In the marketplace Facebook has had several suitors on its dance card, having held negotiations with both Microsoft and Viacom over the past year. Microsoft has in fact signed a deal with Facebook whereby Microsoft will sell and provide banner ads and sponsored links for Facebook using its adCenter online advertising software. Some medial analysts dismiss this deal as minor, citing banner adds as passÈ and sponsored posts as an advertising method that is showing some age as well.
In the Google corner, the company has announced a deal with MySpace to pay at least $900 million in shared advertising revenue and become the site’s sole search provider. As part of the deal, Fox Interactive Media will add Google search boxes to MySpace and its other web sites. Google has first crack at selling any display ads Fox doesn’t sell directly. Google has shown an ability to work partnership agreements and a willingness to settle for a piece of the action that has served them well in the feinting and blocking that occurs in the Internet consolidation ring.

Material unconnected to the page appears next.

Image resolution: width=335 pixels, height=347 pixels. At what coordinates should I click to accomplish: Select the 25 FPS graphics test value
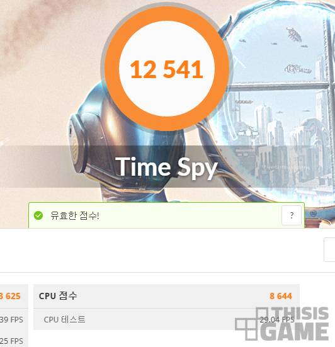(11, 341)
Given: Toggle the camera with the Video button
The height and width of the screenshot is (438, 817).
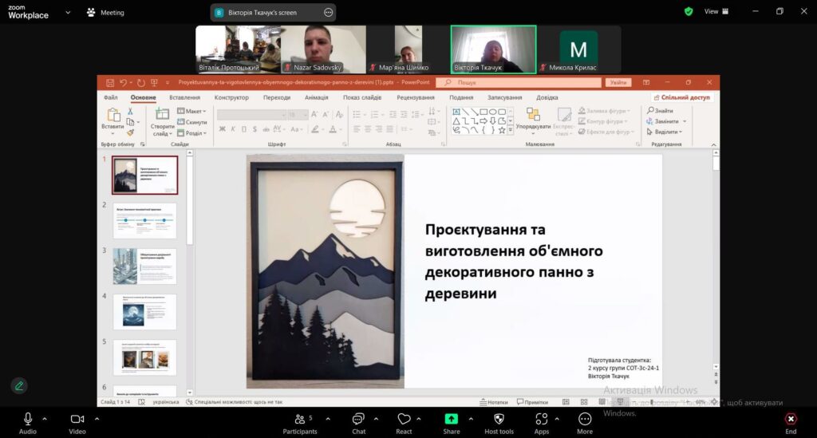Looking at the screenshot, I should pos(77,420).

Google’s purchase of YouTube ratcheted up the pressure on Yahoo to close the deal. It’s worth noting that Google bought YouTube with Google stock – a choice that was not open to Yahoo in their Facebook negotiations. Earlier this summer Yahoo decided that Facebook was too expensive at $1 billion and in July, came close to closing an agreement at the $800 million figure. The reported high offer of just over 1.6 billion was rejected, and now Facebook claims it isn’t for sale, but if it was, it’s worth at least 8 billion.
From a financial/cultural perspective, Yahoo had a lot on the line with this acquisition because it would have significantly reshaped the portal’s efforts to establish and hold a Yahoo “community.” In one Yahoo corner or another, many of the features contained in both MySpace and FaceBook can be found already as Yahoo proprietary components. What is missing is the packaging and the social cachet that both social networking services hold for young people.

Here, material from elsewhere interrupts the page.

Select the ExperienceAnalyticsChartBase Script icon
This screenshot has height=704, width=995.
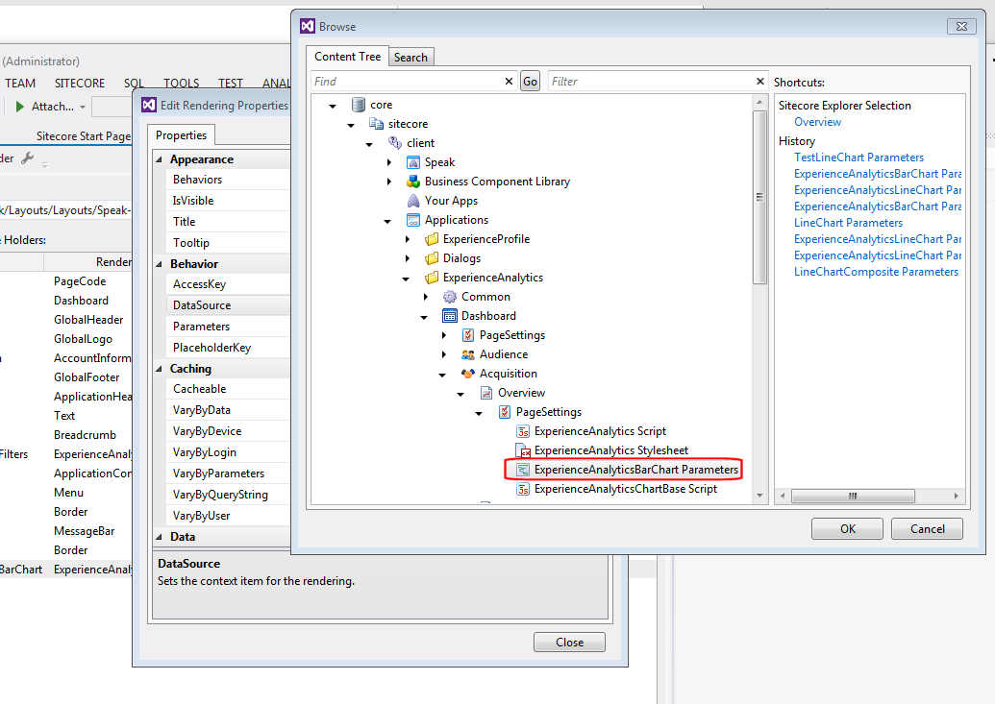522,488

Yahoo has built a strategy of drawing Internet users and advertising through building community-based services on the Web, but acquisitions so far have been on a small scale. Recently Yahoo has acquired Bix, MyBlogLog and Kenet Works. Bix and MyBlogLog are built along social networking lines, and will work (hopefully) as a complement to Yahoo’s current properties: Flickr, Delicious, Upcoming and WebJay. All of these have slightly different orientations: FLickr is photo-centric, Delicious is a blog tagging and sharing service and Bix is a digital karaoke and entertainment site that takes amateur uploads.
While the Yahoo / Facebook deal appears to be dead, the evolution of social networking sites is bringing several characteristics to light. There is some indication that user loyalty is a slippery issue. MySpace users are migrating to Facebook, YouTube and other sites as their primary “hookup.” Average visitation time on the site has dropped by over half.

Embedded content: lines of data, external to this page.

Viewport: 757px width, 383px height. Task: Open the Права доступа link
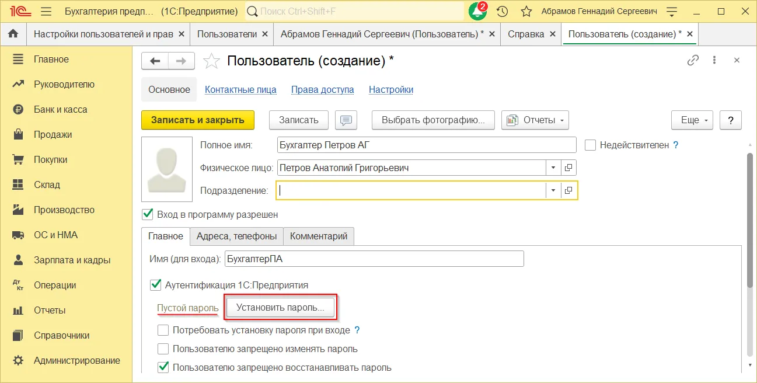coord(322,89)
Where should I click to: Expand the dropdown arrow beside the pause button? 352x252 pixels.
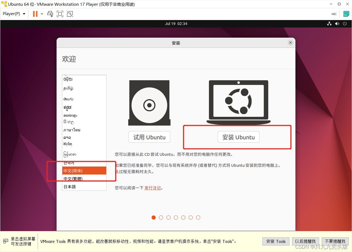click(42, 14)
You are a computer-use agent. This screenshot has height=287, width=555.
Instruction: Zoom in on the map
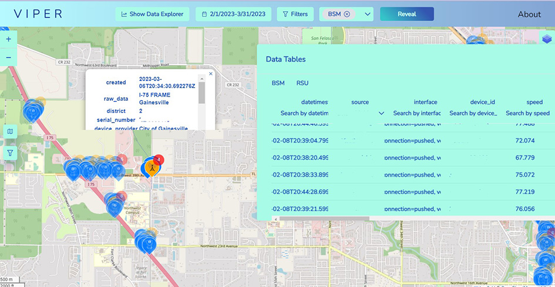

On the other hand, Media metrics firm Hitwise has released its Media Report which found that MySpace is still atop the social networking mountain, with 82 percent of visits to the top 20 social networking sites landing on their site. Whatever the figure, Yahoo’s attempted purchase of Facebook would have been an expensive bet on a hot product that could cool as quickly as Friendster and others that have preceded it. Finding an advertising model that works for the Facebook is also going to be a challenge, particularly given the existing Microsoft deal to handle some ad placement for the service. Given the turbulence in the social network marketplace, the inability to close the deal may end up being a positive for Yahoo.